2007-04-17

 

L'université, champ de bataille

L'année universitaire se termine comme elle a commencé, dans le sang et la tristesse. (Le bilan rappelle celui d'une journée ordinaire à Bagdad — pour les Irakiens.) Aux dernières nouvelles, le décompte atroce est de trente-deux morts et une trentaine de blessés, sans compter le tueur. Mais le cercle des victimes s'élargit facilement quand on songe aux amis, aux parents et même aux simples témoins qui resteront marqués. (Parmi eux, il y a un auteur de science-fiction, Michael Bishop, dont le fils était un professeur d'allemand qui a péri en même temps que de nombreux étudiants de sa classe.)

Si les événements du cégep Dawson s'étaient passés dans un quartier que je connais, la tuerie de Virginia Tech s'est déroulée dans une université que j'ai visitée. D'où cette curieuse impression que la violence universitaire me poursuit, encadrant l'année régulière du début à la fin... Tout en supervisant les examens de fin de session de mes étudiants à Montréal et à Ottawa aujourd'hui, je songeais un peu aussi à la contagion mémétique qui accompagne souvent ces tueries et je révisais les mesures à prendre au cas où (même si ce cas demeure statistiquement improbable). Mais je me rappelais aussi le passé...

J'ai visité le campus de Virginia Tech à Blacksburg en 2002 à l'occasion d'un congrès (Mephistos) par et pour les étudiants en histoire des sciences et des techniques (et de la médecine). Une bonne journée de voiture en partant de Montréal... J'avais été frappé par la beauté du campus dans les montagnes de la Virginie, le confort des installations, le luxe des salles de classe et... la vétusté de la ville. Beaucoup de maisons modestes, de petits commerces sans prétention, de rues sans trottoir. On se sentait à la campagne dès qu'on s'éloignait de la rue principale ou du campus. Et, pourtant, malgré toutes les ressources de cette université, elle n'a pas échappé non plus au déchaînement de haine ou de rage ou de folie d'un étudiant, dont on ne saisit pas encore les motivations.

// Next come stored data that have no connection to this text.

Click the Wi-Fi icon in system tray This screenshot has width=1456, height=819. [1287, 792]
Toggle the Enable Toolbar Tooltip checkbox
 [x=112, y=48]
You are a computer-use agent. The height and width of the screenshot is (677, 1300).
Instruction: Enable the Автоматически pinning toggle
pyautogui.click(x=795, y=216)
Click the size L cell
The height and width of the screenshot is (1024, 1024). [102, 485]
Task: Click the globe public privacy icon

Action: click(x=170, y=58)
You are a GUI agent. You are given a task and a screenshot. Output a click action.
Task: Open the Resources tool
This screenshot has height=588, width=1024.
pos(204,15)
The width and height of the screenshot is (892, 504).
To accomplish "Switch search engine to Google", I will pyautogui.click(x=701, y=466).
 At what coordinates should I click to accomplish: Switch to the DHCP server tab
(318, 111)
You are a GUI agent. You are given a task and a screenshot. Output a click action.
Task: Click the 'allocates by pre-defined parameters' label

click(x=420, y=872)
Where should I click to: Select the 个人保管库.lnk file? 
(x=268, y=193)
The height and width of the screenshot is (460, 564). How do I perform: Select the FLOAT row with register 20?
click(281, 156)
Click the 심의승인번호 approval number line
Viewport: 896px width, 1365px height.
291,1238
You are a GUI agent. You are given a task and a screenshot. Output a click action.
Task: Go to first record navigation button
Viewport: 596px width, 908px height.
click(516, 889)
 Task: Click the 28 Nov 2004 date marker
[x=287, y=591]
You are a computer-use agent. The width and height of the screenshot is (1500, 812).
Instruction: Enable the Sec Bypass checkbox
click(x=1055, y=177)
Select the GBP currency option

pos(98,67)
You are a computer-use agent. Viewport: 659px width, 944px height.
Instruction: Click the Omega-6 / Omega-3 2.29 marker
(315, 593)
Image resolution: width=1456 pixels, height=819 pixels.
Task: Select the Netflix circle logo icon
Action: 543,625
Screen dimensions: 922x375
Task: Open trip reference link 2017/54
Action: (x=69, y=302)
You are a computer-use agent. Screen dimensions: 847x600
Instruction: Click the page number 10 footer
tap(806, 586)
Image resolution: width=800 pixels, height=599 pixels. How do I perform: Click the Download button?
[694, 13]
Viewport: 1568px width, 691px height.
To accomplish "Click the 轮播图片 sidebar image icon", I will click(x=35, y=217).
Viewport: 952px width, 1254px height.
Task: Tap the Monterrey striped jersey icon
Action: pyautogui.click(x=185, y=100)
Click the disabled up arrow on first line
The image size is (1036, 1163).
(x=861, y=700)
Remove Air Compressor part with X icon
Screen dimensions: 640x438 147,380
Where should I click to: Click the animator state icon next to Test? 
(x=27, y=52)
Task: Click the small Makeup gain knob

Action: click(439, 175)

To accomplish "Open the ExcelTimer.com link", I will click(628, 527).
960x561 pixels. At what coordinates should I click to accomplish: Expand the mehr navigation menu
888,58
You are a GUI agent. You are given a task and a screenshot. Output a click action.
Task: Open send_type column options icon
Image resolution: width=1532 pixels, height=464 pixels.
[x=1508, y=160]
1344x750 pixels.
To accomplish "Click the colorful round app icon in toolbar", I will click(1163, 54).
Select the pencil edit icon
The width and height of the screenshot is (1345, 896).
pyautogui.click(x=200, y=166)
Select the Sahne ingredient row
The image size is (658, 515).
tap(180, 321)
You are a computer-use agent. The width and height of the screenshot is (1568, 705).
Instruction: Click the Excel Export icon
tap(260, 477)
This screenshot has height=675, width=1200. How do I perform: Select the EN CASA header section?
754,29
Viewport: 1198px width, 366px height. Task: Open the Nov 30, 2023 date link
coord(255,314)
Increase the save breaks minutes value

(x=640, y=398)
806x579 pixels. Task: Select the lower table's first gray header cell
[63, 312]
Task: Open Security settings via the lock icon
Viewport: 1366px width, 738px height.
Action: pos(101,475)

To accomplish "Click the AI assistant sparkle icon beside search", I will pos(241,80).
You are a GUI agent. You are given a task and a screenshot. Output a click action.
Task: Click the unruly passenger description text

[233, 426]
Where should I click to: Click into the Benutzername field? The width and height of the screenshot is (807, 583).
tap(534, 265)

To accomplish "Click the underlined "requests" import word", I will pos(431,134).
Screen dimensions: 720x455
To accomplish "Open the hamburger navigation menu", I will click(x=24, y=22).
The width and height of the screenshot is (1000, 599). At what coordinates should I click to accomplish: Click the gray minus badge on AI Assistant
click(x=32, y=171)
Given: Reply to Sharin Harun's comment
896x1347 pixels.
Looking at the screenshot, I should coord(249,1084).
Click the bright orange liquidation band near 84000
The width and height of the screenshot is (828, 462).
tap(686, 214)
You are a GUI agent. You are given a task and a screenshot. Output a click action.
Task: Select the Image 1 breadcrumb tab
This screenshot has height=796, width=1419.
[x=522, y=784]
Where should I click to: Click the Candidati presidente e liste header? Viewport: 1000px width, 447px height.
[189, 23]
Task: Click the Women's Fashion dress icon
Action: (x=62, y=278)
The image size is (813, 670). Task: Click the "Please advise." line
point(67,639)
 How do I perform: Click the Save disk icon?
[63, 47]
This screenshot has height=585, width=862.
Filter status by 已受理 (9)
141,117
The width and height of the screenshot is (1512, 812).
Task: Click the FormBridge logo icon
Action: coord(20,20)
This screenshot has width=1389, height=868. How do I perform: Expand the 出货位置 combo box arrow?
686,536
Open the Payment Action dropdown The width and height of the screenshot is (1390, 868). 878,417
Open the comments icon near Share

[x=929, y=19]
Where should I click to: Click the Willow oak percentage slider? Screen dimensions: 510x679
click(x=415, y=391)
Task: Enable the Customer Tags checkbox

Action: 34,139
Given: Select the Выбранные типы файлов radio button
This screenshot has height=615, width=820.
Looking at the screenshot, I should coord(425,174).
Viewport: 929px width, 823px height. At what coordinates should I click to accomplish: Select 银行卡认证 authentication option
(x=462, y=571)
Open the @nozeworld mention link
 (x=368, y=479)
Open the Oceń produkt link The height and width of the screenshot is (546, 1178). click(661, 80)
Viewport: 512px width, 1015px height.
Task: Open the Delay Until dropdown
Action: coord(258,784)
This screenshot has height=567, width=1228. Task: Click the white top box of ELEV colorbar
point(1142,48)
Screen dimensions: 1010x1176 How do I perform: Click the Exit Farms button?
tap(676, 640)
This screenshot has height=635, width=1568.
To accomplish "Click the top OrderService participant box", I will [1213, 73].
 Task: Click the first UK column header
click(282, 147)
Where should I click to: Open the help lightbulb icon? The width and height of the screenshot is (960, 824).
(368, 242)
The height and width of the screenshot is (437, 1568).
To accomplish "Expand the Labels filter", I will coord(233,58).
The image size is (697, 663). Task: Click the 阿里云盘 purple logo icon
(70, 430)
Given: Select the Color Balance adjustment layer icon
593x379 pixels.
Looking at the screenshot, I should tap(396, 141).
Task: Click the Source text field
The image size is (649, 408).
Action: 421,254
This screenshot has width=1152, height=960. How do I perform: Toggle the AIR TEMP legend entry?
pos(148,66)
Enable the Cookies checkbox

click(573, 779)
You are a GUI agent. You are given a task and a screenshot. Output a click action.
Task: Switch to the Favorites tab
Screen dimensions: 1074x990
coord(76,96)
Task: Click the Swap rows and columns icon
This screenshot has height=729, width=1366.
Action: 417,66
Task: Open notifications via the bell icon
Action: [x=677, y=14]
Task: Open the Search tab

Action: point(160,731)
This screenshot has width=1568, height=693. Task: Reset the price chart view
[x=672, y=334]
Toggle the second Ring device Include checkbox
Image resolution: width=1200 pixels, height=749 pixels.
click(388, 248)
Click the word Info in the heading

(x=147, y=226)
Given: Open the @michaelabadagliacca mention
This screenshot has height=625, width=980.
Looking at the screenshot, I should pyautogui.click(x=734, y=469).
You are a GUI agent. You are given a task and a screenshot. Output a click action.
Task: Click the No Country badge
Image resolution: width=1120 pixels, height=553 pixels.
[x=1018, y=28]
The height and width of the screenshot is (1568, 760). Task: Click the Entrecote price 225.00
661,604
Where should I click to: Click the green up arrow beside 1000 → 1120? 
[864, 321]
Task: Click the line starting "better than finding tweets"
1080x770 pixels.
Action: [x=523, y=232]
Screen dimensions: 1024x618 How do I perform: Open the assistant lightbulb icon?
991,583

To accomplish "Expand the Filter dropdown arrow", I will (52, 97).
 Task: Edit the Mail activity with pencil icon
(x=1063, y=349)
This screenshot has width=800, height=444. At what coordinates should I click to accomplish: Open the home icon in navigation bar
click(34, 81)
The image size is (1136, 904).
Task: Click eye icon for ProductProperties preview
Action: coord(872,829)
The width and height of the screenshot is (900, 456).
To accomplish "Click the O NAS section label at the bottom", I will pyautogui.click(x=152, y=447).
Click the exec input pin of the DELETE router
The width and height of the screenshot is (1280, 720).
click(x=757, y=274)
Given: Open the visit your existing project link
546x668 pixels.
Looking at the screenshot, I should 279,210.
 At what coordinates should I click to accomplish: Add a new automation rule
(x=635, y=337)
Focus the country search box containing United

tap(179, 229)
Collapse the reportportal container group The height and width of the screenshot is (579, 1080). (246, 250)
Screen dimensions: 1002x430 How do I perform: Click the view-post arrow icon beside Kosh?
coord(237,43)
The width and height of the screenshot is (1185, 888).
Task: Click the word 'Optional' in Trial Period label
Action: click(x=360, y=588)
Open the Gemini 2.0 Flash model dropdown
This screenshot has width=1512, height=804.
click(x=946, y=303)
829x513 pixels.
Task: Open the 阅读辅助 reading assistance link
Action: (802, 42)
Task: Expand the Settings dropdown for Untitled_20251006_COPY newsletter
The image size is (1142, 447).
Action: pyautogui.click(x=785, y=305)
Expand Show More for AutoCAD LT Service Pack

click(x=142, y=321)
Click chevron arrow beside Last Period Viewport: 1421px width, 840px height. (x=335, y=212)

Il s'appelait Cho Seung Hui, né en Corée du Sud, mais arrivé aux États-Unis dans l'enfance. Cela peut rappeler Kimveer Gill, né au Canada deux ans après l'arrivée de ses parents, ou Marc Lépine, non seulement fils d'un immigrant algérien, mais presque immigrant lui-même dans la mesure où il aurait passé une partie de son enfance au Costa Rica et au Porto Rico. Cho Seung Hui étudiait en littérature anglaise et il a signé pour un cours deux pièces en un acte qui ont inquiété à juste titre ses professeurs. Malgré ce que disent certains reportages, c'est moins la mise en scène de la violence qui bouleverse que l'irruption de motifs scatologiques, les références à la sodomie et les accusations de pédophilie. Échos de traumatismes réels ou transpositions choquantes d'une souffrance et d'une aliénation incapables de dire leur nom?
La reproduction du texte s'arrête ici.